ADARIO, plus connu sous le nom de Kondiaronk, par les Canadiens surnommé le Rat, c'est-à-dire le Rusé, fut le plus illustre des Sachems hurons. Ennemi juré des Iroquois, il suivit les guerriers de sa tribu dans un grand nombre d'expéditions, et se fit remarquer par une intrépidité extraordinaire et maints faits glorieux, qui l'élevèrent au rang de Grand Chef, et de capitaine au service du roi. Il accompagna le marquis de Denonville avec quatre cents hommes de guerre en 1687, et l'aida à ravager le pays des Iroquois. Dans le temps que Haaskouam [117], un de leurs plus valeureux capitaines, et le général, convenaient d'une trève à Montréal, il continuait à les harceler à la tête d'un gros parti qu'il mena à Cadaracui. Le commandant de ce poste, instruit des négociations que l'on avait entamées, chercha à l'amener à des résolutions pacifiques, et lui signifia que ce qu'il avait de mieux à faire en cette occasion, c'était de reconduire ses guerriers à Michillimakinac; ajoutant qu'il désobligerait infiniment le gouverneur-général s'il fesait le moindre mal aux Iroquois. L'adroit huron eut l'air un peu surpris en apprenant cette nouvelle: il se contint pourtant, et, quoique persuadé que l'on sacrifiait son peuple et ses alliés, il sut dissimuler et ne laissa échapper aucune plainte. Il laissa Cadaracui, donnant à croire aux Français qu'il reprenait le chemin de son pays; mais ayant appris que Teganissoré était en marche avec les députés de sa nation, il s'informa de la route qu'il devait suivre, et alla l'attendre à Kaihohague, où il se mit en embuscade. Il l'aperçut au bout de quelques jours, et fondit sur ses gens comme ils débarquaient de leurs canots. Quoique surpris, Teganissoré se défendit avec tout le courage que l'on devait attendre de lui; mais la partie n'était pas égale, et il fut forcé de se rendre. Quand il demanda à Adario comment il avait pu ignorer qu'il était ambassadeur, ce dernier feignit d'être plus étonné que lui-même, et protesta que c'étaient les Français qui l'envoyaient, en l'assurant qu'il rencontrerait un parti d'Iroquois qu'il lui serait facile de défaire. Pour persuader Teganissoré, il relâcha toute sa suite à l'exception d'un seul qu'il gardait, disait-il, pour remplacer un des siens qui avait été tué dans le combat.

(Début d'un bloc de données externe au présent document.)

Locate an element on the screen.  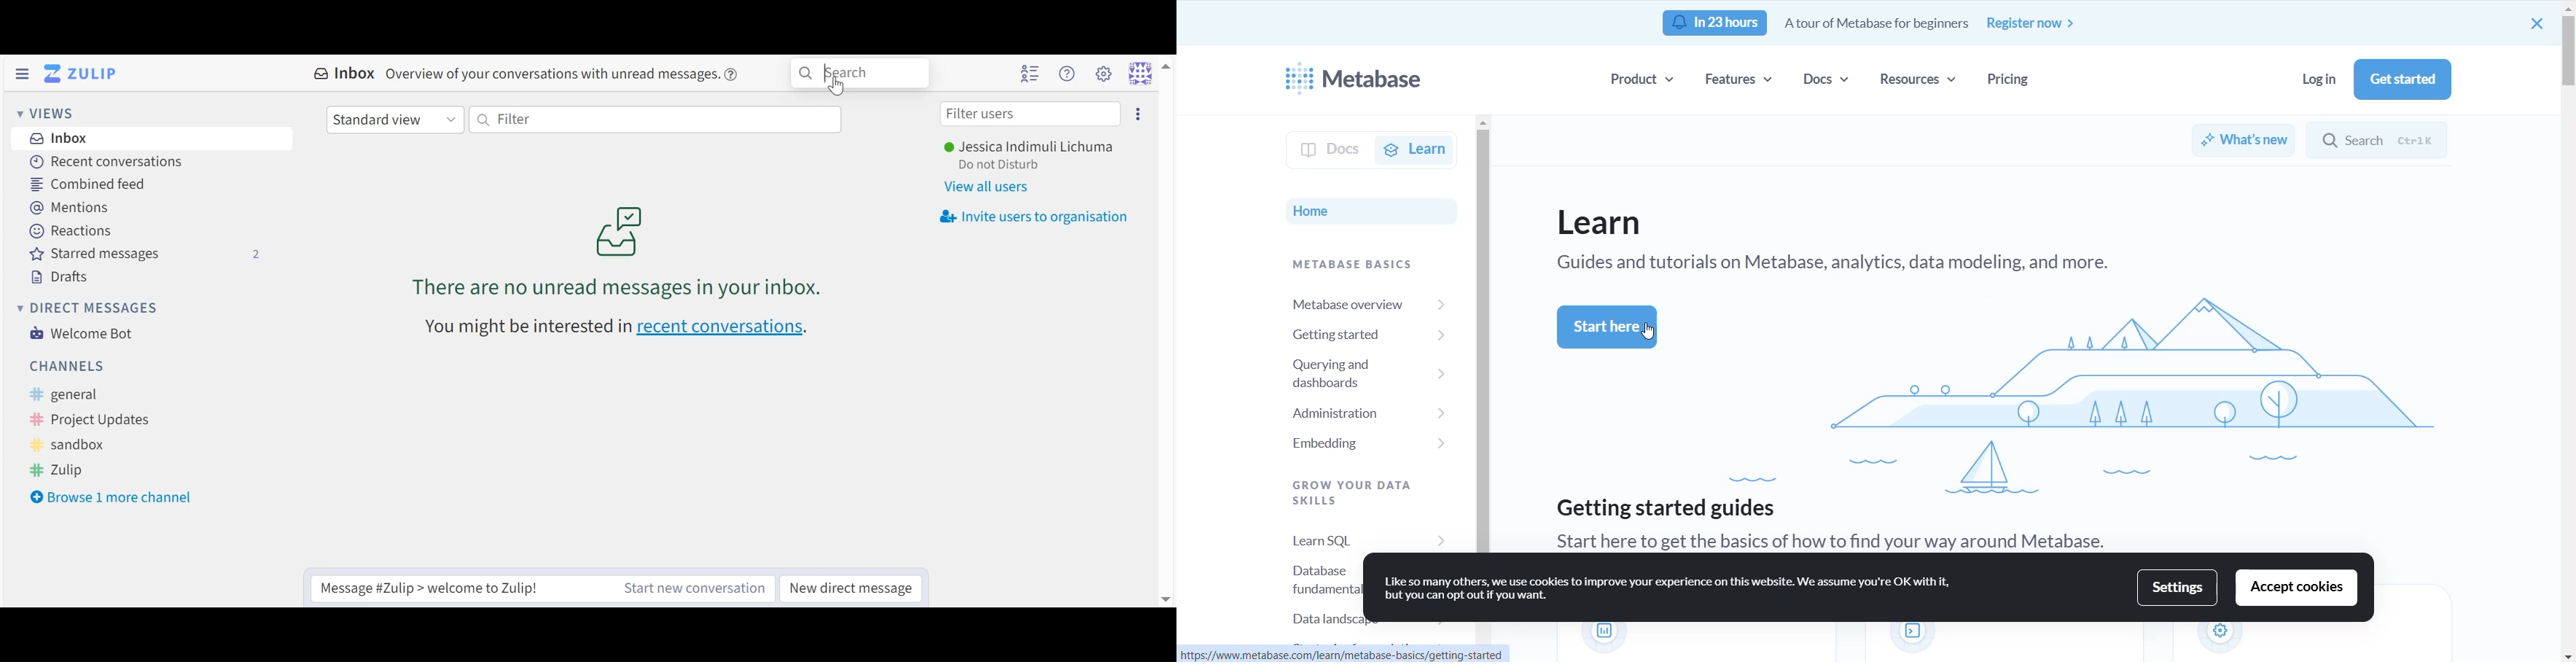
text is located at coordinates (1647, 334).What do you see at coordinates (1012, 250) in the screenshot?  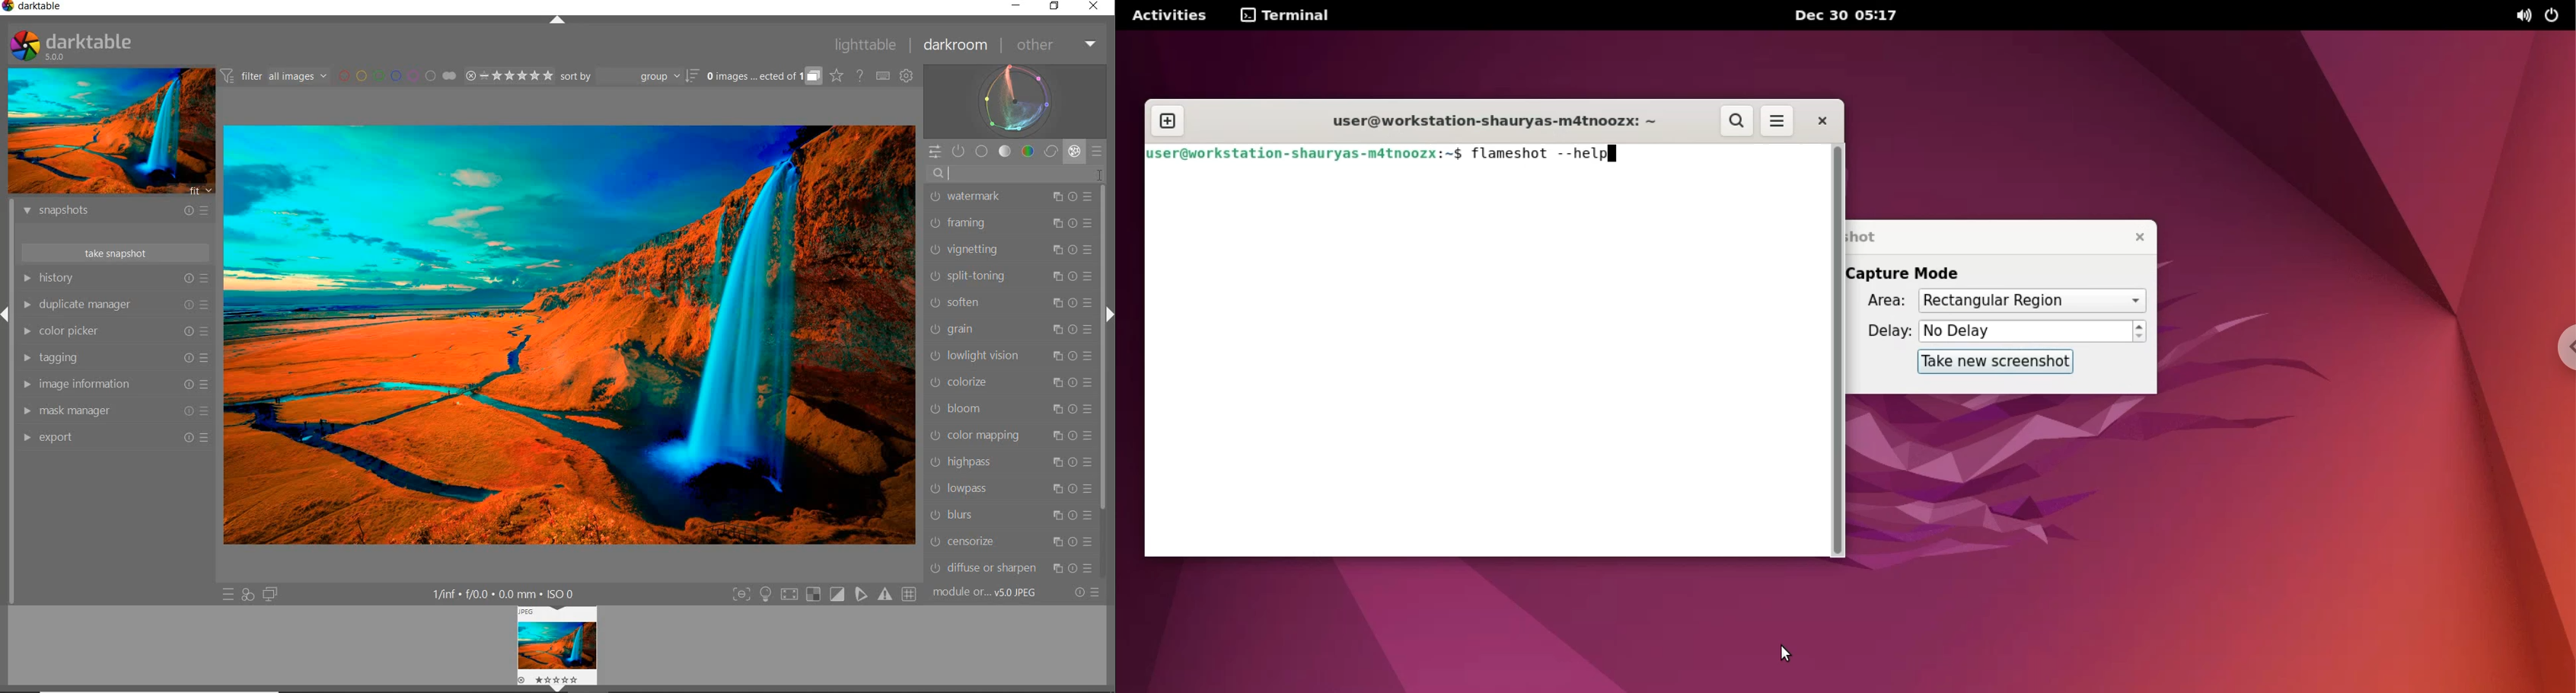 I see `vignetting` at bounding box center [1012, 250].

Note 117:[ (retour) ] Ce chef, dont le peuple exprimait l'éloquence par un surnom vulgaire, s'était mis à la poursuite des Français avec mille deux cents guerriers. Il parut en vainqueur à Montréal, et fit valoir les prétentions du chevalier Andros. Il parla avec emphase de la faiblesse de la Nouvelle-France, de la puissance des Cantons, et de la facilité qu'auraient les Iroquois de chasser les Français de Canada.